Regarding claim 15, 
Muddu teaches the method of claim 11,
Muddu further teaches wherein the regularity analysis further comprises identifying when a categorical attribute of the set of categorical attributes influences the anomaly score for the set of categorical attributes if an output of an anomaly detection algorithm is within 30% to alternative instances in which the set of categorical attributes exists (see ¶ 315, “the model deliberation process thread processes the most recent time slice from the group-specific data stream to compute a score associated with the most recent time slice.  The most recent time slice can correspond to an event or a sequence of event observed at the target computer network”, also see ¶ 371 “a threat indicator score can be assigned based on the processing of the anomaly data with a threat indicator being identified if the threat indicator score satisfies a specified criterion.  For example, the 20 entities associated with a particular anomaly ).

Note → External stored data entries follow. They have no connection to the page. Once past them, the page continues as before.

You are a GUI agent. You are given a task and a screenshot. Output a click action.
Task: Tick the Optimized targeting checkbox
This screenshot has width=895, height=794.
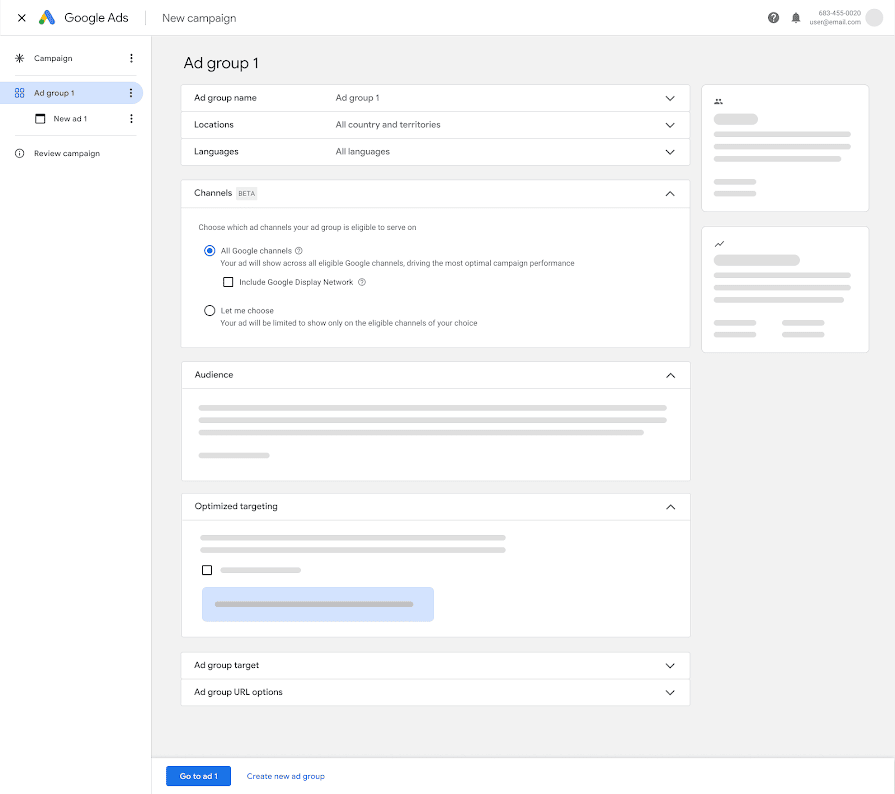click(207, 570)
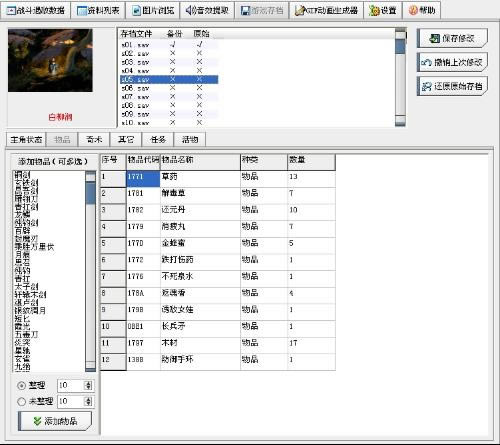Click the save preview thumbnail image
Screen dimensions: 500x445
coord(50,60)
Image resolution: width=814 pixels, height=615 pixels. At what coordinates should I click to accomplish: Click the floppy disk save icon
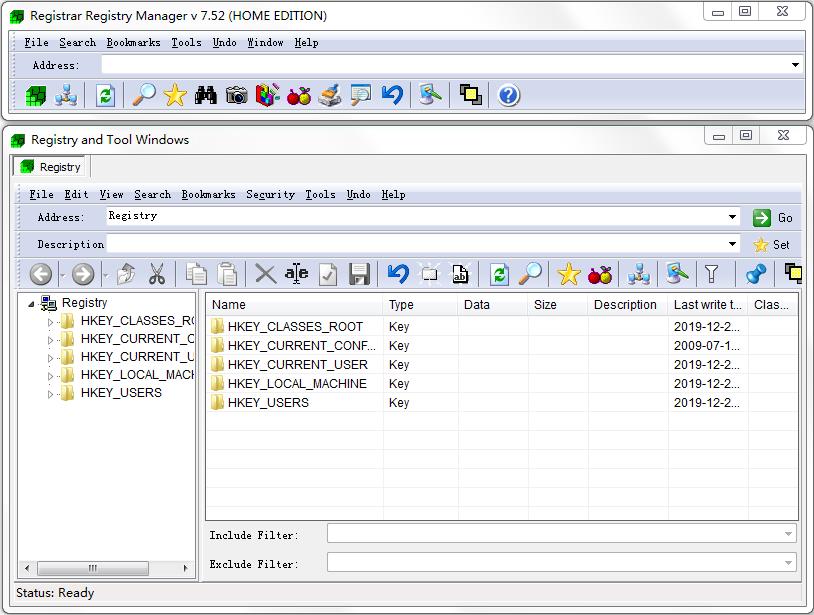[x=359, y=274]
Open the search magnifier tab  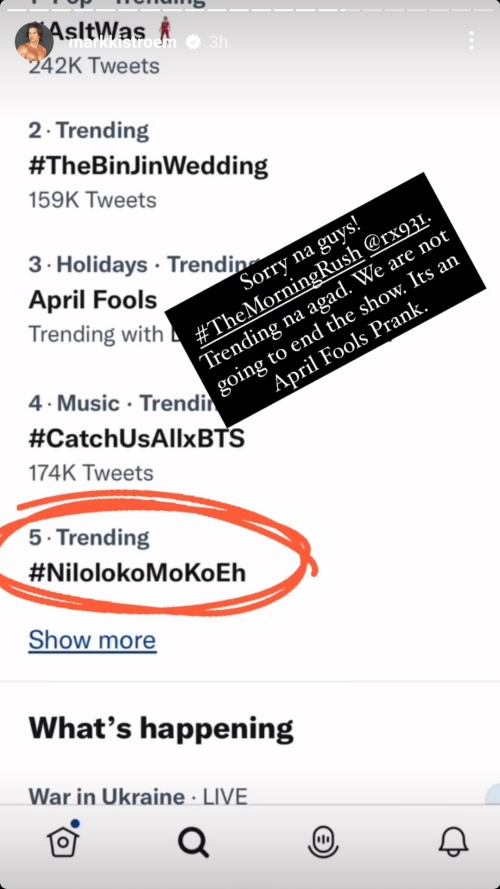[x=193, y=843]
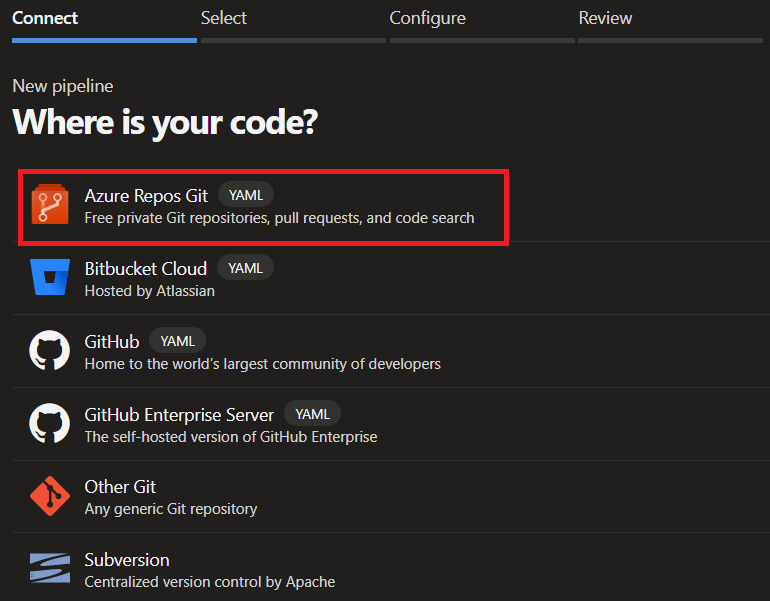Screen dimensions: 770x601
Task: Click the YAML badge next to GitHub
Action: click(178, 340)
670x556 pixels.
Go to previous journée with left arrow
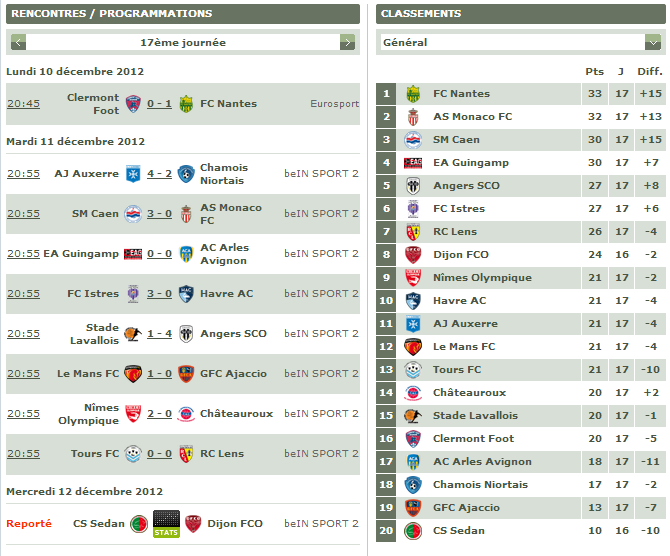pos(18,42)
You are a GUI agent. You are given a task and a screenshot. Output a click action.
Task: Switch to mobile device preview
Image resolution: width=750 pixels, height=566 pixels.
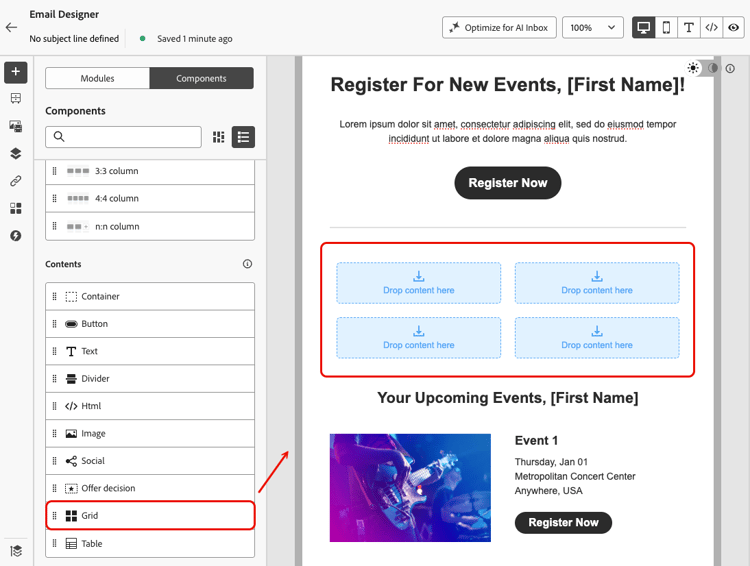coord(666,27)
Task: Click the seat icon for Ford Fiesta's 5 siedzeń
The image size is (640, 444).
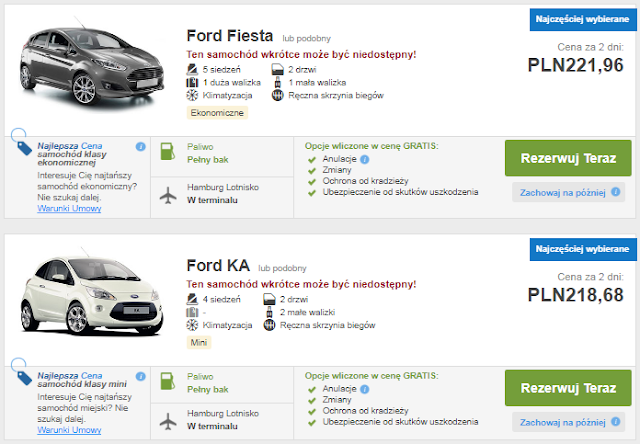Action: [192, 69]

Claim Rejections - 35 USC § 103
The following is a quotation of 35 U.S.C. 103 which forms the basis for all obviousness rejections set forth in this Office action:
A patent for a claimed invention may not be obtained, notwithstanding that the claimed invention is not identically disclosed as set forth in section 102, if the differences between the claimed invention and the prior art are such that the claimed invention as a whole would have been obvious before the effective filing date of the claimed invention to a person having ordinary skill in the art to which the claimed invention pertains. Patentability shall not be negated by the manner in which the invention was made.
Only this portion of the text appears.